Typically, data from different subjects is averaged. The averaging process involves the loss of considerable information. After all, brains differ from one another no less than faces do. Just as the average American tax payer has no height and weight, so averaged neural activity has no location in any particular brain. For this reason, scientists project their findings onto an idealized, stock brain. The pictures we see in Nature are not snapshots of a particular person's brain in action.
Finally, putting all this to one side, it is important to be clear that there is no sense in which PET or fMRI illustrations deliver direct information about consciousness or cognition. They do not even deliver direct representations of neural activity. Functional brain imaging systems such as PET and fMRI build images based on the detection of physical magnitudes (such as radio or light waves) that are are believed to be reliably correlated with metabolic activity.
For example, in PET, one injects a positron emitting isotrope into the blood stream; PET detects the emission of gamma rays caused by the collision of positrons and electrons. In this way, the PET image carries indirect information about metabolic activity (based on the direct measurement of a physical magnitude) which is in turn supposed to carry information about neural activity. The latter supposition is not unreasonable. Neural events require oxygen, and so they require blood.

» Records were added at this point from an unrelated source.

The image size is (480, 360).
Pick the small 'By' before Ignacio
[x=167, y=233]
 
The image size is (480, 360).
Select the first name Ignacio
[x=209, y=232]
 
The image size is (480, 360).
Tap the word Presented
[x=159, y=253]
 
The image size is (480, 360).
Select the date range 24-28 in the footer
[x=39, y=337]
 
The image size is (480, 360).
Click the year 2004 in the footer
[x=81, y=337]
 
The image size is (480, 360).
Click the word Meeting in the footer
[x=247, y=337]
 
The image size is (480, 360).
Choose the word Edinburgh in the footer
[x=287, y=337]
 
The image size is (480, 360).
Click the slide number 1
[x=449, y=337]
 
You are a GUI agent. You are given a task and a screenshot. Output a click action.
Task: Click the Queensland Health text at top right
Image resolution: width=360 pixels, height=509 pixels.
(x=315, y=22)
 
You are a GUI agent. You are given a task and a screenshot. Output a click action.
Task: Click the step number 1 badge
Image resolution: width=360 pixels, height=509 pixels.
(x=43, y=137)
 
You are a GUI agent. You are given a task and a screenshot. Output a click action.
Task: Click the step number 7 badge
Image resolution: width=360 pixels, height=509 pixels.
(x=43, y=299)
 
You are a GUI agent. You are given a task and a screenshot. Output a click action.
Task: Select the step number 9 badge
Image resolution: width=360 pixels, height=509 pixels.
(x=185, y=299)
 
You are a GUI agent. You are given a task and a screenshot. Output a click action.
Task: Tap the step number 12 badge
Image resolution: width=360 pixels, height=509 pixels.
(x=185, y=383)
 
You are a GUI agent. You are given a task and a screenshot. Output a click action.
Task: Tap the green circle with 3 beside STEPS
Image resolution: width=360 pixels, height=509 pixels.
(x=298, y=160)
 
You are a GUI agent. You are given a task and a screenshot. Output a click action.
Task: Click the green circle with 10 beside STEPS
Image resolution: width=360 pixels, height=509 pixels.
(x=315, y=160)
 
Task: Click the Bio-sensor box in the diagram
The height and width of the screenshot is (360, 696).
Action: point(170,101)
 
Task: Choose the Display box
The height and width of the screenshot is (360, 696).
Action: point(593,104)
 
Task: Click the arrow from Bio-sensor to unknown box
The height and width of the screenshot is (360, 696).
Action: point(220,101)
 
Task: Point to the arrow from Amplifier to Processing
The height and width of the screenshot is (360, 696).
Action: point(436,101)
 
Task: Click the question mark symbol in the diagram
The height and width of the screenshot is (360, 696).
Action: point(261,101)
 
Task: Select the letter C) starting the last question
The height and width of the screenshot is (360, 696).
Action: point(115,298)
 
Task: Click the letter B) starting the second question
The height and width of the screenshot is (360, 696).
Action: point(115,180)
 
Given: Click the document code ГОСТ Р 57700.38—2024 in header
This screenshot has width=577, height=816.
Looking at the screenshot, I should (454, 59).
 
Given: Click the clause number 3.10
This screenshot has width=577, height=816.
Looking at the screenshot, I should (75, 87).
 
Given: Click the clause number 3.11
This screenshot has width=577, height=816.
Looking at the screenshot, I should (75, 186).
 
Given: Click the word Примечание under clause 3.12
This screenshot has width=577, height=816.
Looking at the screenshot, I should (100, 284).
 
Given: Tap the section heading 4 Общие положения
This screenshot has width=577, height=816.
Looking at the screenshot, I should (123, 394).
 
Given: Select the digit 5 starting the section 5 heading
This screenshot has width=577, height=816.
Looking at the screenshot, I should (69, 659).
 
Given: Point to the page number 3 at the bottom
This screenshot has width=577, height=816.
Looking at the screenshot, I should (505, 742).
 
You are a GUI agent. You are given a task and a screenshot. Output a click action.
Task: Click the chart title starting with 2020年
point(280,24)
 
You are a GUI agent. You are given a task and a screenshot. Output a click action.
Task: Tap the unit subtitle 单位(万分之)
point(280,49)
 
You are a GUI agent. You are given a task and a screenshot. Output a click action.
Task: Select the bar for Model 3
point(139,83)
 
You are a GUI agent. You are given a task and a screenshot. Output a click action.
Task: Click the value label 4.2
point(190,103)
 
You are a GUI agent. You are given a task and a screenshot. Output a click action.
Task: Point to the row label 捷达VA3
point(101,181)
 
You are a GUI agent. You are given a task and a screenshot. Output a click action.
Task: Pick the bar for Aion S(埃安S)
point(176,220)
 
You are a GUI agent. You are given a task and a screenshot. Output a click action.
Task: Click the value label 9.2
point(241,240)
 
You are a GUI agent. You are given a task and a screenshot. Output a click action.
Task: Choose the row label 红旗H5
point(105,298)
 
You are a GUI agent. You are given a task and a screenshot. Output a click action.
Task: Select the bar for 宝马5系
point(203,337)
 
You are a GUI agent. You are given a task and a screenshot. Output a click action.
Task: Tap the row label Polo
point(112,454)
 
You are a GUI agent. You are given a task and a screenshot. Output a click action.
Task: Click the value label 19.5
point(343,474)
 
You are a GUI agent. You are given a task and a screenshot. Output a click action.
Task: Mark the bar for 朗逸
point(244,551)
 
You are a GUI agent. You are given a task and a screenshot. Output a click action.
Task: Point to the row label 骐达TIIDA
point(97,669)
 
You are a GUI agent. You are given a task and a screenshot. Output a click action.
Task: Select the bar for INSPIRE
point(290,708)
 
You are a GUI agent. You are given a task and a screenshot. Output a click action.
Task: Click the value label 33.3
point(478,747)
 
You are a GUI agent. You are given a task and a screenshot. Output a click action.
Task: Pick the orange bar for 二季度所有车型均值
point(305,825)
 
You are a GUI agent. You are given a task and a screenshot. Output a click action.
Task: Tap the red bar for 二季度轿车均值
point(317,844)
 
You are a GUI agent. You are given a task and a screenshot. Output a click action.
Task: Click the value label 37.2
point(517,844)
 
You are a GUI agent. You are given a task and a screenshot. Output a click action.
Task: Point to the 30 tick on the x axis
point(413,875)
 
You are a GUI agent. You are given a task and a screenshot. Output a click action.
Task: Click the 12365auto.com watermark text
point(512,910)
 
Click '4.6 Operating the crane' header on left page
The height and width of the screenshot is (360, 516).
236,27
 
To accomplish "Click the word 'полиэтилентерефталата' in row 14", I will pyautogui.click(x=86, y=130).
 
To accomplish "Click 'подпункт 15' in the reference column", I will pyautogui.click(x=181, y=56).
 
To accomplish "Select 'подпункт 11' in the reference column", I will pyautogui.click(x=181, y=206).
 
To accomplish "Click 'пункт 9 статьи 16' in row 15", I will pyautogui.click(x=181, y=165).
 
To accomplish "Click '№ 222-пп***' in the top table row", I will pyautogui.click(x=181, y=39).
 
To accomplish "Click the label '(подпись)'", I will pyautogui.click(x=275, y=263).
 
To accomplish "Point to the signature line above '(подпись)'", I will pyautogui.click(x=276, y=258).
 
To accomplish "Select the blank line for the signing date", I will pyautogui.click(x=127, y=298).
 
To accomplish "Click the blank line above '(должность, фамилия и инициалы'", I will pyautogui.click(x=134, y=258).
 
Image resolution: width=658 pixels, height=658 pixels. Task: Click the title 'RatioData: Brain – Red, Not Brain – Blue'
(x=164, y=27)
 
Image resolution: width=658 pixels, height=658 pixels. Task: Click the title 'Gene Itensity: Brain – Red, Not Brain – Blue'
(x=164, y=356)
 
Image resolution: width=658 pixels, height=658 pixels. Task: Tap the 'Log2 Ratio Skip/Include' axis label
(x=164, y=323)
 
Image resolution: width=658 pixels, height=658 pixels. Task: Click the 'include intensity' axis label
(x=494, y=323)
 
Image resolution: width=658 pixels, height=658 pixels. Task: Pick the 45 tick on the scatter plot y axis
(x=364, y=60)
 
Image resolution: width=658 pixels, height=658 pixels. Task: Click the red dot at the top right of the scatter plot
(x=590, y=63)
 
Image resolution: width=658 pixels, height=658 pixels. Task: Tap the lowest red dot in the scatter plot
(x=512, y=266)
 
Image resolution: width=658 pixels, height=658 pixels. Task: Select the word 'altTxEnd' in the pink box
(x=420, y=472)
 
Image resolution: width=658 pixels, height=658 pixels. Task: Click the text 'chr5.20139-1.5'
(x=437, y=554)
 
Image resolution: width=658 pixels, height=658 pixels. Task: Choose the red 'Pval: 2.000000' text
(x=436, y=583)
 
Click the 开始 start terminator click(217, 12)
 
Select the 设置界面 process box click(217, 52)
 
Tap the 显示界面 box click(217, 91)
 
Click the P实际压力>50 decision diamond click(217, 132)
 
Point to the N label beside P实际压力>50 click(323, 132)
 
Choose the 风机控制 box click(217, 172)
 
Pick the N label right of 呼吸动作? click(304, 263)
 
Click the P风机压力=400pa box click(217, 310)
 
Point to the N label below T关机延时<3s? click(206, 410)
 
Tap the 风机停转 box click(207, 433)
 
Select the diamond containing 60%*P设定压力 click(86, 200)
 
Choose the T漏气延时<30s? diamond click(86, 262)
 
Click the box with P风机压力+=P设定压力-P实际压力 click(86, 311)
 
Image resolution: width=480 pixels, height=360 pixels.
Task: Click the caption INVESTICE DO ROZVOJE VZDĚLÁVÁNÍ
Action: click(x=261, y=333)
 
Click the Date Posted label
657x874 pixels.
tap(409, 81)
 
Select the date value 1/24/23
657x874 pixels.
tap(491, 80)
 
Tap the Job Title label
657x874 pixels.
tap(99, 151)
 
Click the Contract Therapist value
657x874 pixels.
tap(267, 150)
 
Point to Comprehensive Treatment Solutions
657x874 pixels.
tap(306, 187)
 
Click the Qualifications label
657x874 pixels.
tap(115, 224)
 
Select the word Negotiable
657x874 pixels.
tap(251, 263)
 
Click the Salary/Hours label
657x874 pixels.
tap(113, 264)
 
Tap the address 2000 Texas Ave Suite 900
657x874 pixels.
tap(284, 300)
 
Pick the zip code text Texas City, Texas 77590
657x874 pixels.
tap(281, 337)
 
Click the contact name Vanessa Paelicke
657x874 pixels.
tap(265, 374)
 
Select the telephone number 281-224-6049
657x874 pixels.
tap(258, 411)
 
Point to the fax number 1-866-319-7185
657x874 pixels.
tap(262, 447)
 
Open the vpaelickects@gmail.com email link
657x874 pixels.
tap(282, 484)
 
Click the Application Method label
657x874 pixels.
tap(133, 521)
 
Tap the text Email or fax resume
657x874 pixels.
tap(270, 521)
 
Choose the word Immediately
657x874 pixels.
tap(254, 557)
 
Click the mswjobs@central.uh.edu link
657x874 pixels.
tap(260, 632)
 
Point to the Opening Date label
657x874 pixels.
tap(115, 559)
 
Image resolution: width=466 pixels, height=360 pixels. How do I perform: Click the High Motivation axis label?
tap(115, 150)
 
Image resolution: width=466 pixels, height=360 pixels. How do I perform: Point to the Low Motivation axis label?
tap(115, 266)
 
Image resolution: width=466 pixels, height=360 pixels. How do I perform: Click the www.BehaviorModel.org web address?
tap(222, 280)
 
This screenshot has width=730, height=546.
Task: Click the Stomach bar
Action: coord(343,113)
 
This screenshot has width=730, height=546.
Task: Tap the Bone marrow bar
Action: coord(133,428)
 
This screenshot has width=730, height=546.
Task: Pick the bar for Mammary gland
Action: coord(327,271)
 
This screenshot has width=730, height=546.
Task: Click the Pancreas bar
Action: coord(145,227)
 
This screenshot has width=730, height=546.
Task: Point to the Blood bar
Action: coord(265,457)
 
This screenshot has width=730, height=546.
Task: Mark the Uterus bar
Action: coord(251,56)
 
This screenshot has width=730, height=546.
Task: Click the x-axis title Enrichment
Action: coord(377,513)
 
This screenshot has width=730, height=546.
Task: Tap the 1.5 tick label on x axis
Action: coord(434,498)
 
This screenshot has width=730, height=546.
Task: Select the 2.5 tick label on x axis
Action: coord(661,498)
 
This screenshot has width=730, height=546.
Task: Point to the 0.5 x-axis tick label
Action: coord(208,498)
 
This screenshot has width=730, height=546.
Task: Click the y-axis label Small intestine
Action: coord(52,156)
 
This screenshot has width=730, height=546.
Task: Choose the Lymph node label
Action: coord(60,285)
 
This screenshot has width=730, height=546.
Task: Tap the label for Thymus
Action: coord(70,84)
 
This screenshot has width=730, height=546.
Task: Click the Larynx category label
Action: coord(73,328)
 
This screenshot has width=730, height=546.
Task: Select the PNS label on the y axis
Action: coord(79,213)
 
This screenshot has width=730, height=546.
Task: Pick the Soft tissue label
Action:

The neural activity, in its turn, is supposed to correlate to significant mental activity. Brain scans thus represent the mind at three steps of remove: they represent physical magnitudes correlated to blood flow; the blood flow in turn is correlated to neural activity; the neural activity in turn is supposed to correlate to mental activity.
If all the assumptions are accurate, a brain scan image may contain important information about neural activity related to a cognitive process. But we need to take care not to be misled by the visual, pictorial character of these images. Brain scans are not pictures of cognitive processes in the brain in action.